The financial performance surrounding this new venture reflects the high-risk, high-reward nature of a Question Mark. For instance, in the second quarter of 2025, Cherry Hill Mortgage Investment Corporation reported a GAAP net loss applicable to common stockholders of $0.9 million, or $0.03 per share. However, the Earnings Available for Distribution (EAD) attributable to common stockholders was $3.2 million, or $0.10 per diluted share for the same period. By the third quarter of 2025, GAAP net income was $0.05 per diluted share, with EAD at $3.3 million, or $0.09 per share, following a strategic dividend adjustment to $0.10 per common share. This volatility in near-term profitability is typical as new, high-growth initiatives are scaled.

The overall company projection underscores the high-reward potential tied to these growth bets. Cherry Hill Mortgage Investment Corporation has a forecast annual earnings growth rate of 234.1% for 2025. This projection suggests that successful execution of growth strategies, including the digital venture, could rapidly transition this unit into a Star.
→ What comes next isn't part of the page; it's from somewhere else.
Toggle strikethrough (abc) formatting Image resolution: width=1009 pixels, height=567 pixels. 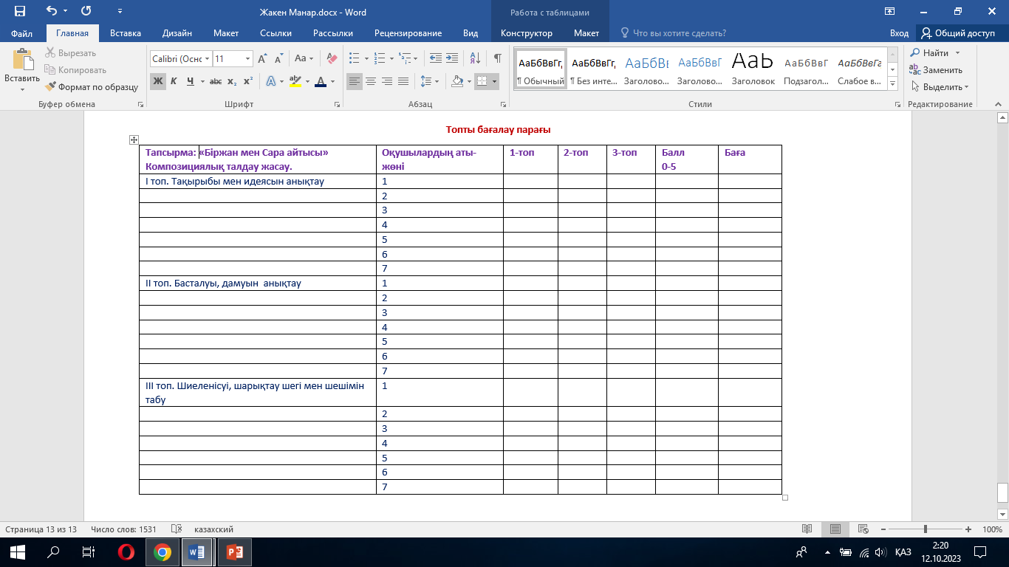(215, 81)
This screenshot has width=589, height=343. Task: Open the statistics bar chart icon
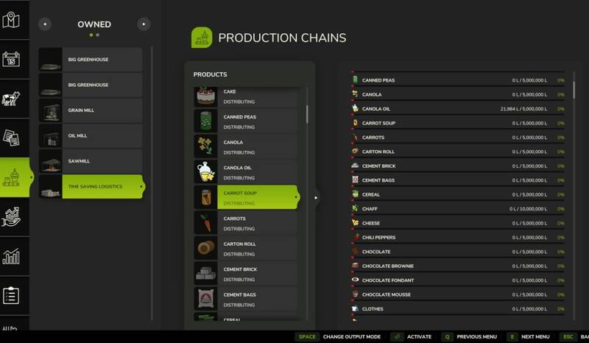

The existing core asset base, the Residential Mortgage-Backed Securities (RMBS) portfolio, is also undergoing strategic adjustments to enhance returns, which feeds into the overall cash flow available for Question Mark investment. The company adjusted its portfolio positioning to benefit from spread tightening and declining interest rates.

Key portfolio metrics as of mid-2025 illustrate the focus on yield improvement:

Metric Q2 2025 (June 30) Value Q3 2025 Value
RMBS Portfolio Weighted Average Coupon 4.97% Not explicitly stated for Q3
RMBS Portfolio Net Interest Spread 2.61% 2.87%
MSR Portfolio Weighted Average Note Rate 3.5% Not explicitly stated for Q3
RMBS Portfolio % of Equity Capital Approximately 39% Approximately 39%

General market commentary suggests that the broader MBS space is seeing an 'up-in-coupon migration,' where investors shift from deep discount bonds, such as those with coupons in the 2-2.5 percent range, toward production coupons around 5.5 percent to realize higher current income. Cherry Hill Mortgage Investment Corporation's move to improve its net interest spread, from 2.61% in Q2 to 2.87% in Q3, aligns with the strategy of optimizing the RMBS portfolio for better current returns to fund the Question Marks.

The cash position and leverage show the capacity to support these high-cash-burn units:

  • Unrestricted cash stood at $58.0 million as of June 30, 2025.
  • Unrestricted cash was $55 million at the end of the third quarter of 2025.
  • Aggregate portfolio leverage remained consistent at 5.3x at both June 30, 2025, and the end of Q3 2025.